(Stored records)
++++++++
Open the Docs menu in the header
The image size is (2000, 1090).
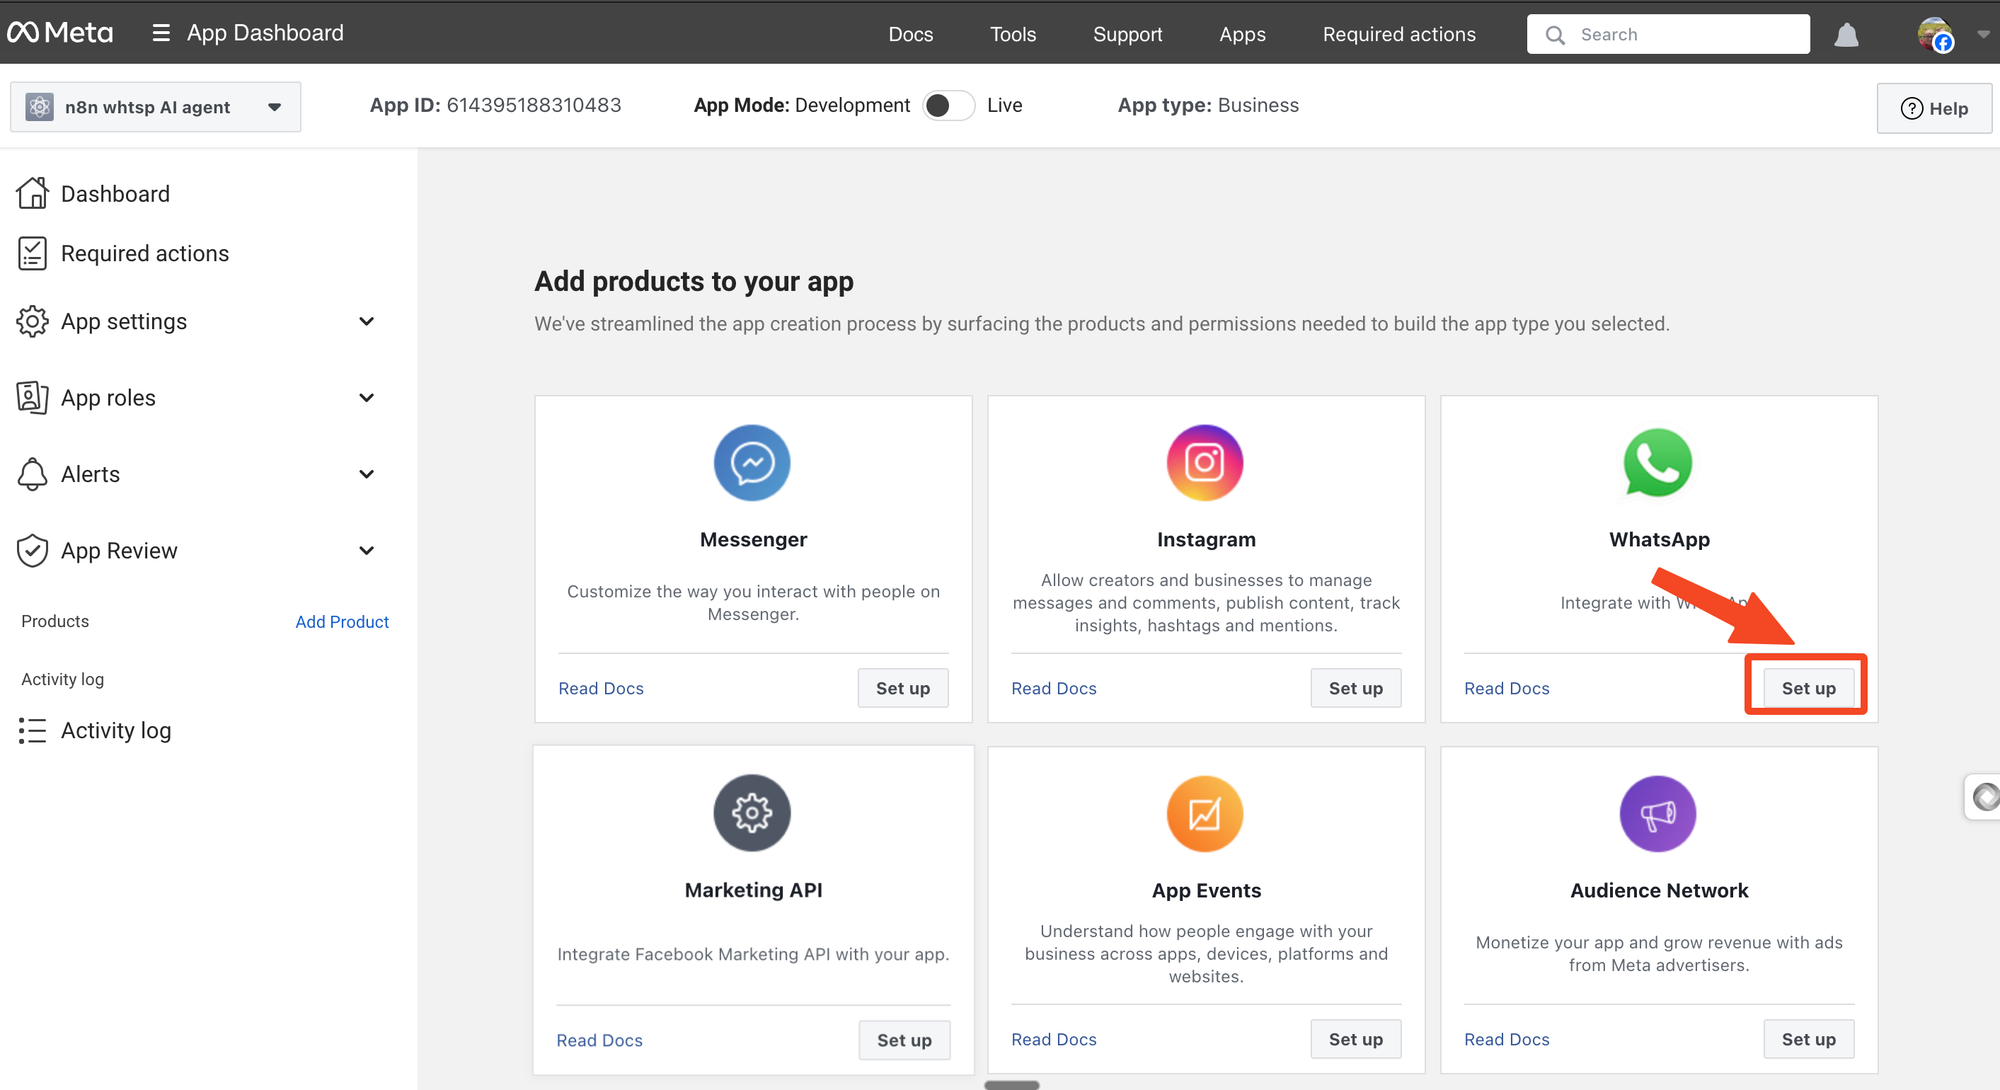(x=910, y=34)
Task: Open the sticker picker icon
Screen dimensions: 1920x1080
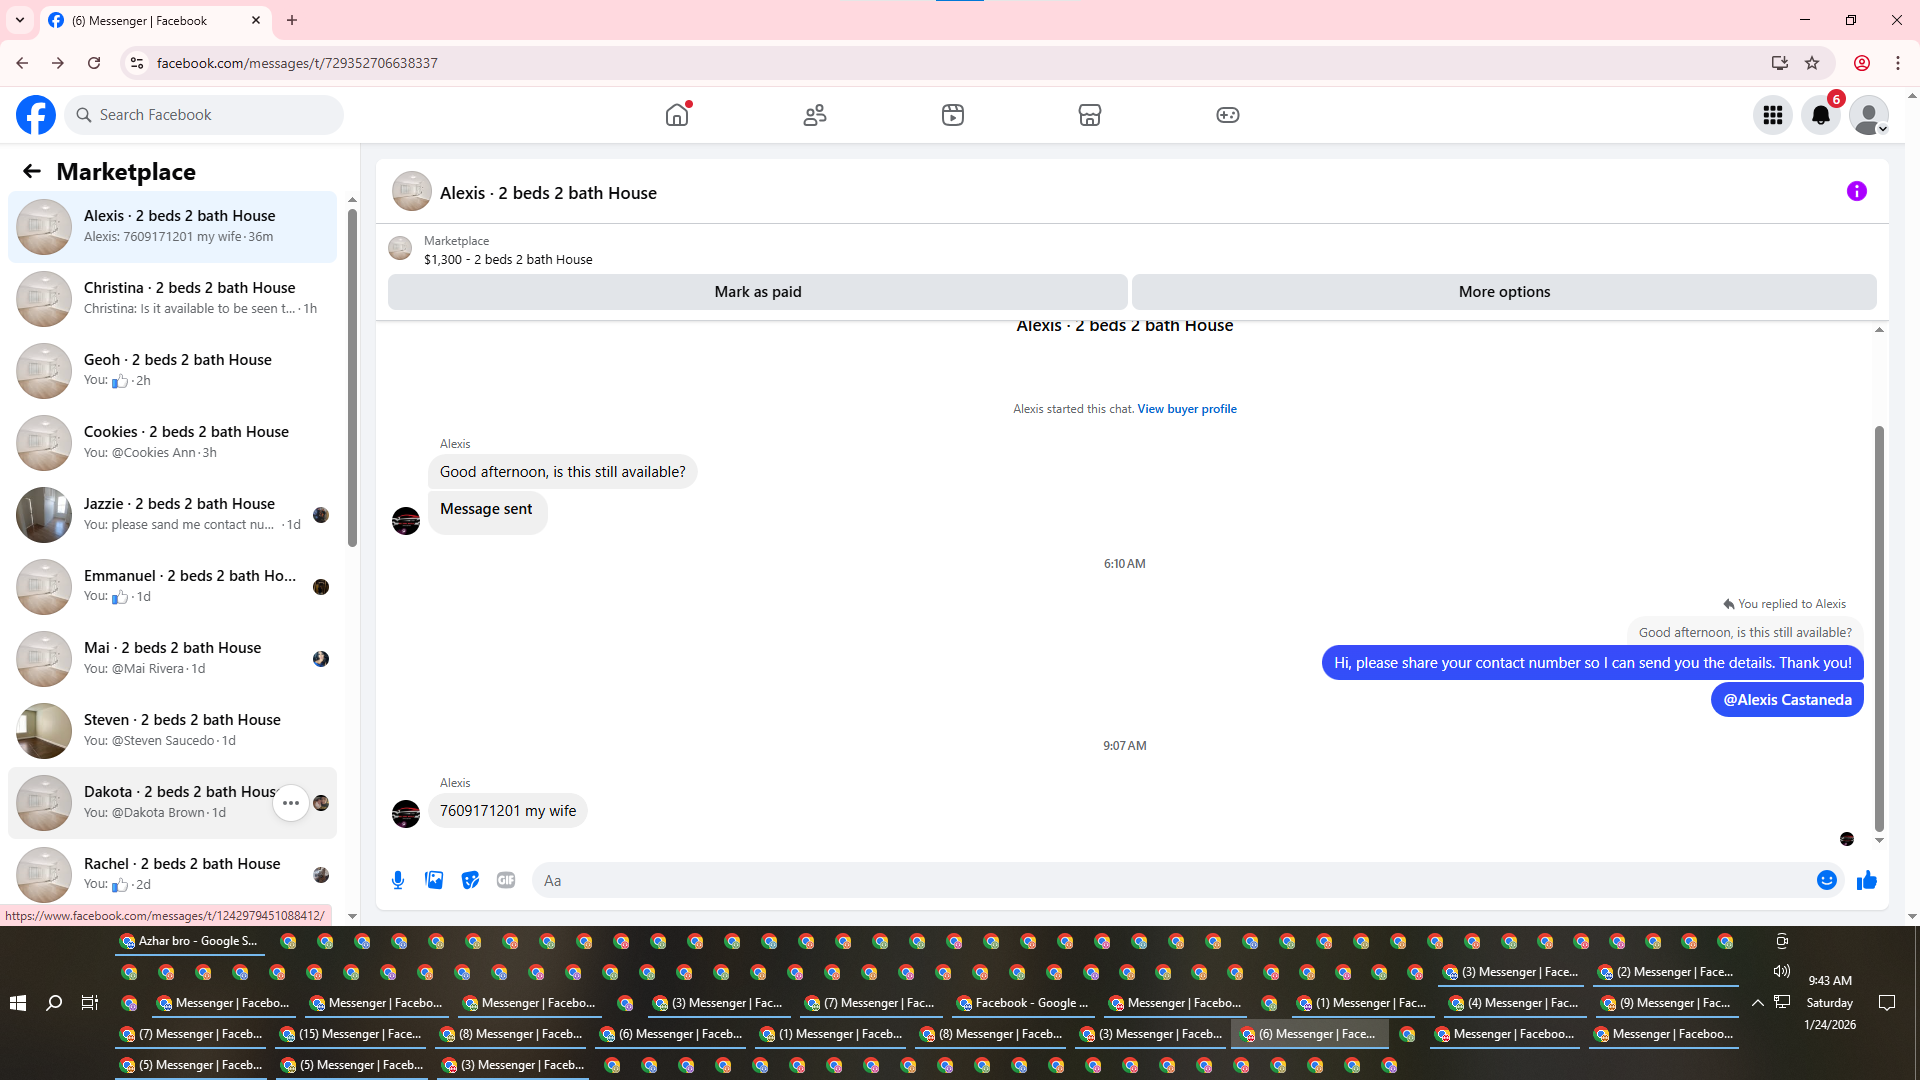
++++++++
> **DIRECTIONS FOR THIS TASK**
If an entry holds an image, omit that image and print the remainder exactly as it stands.

> **SOLUTION**
Open the Docs menu in the header
The image size is (2000, 1090).
(x=910, y=34)
Task: Open the sticker picker icon
Screen dimensions: 1920x1080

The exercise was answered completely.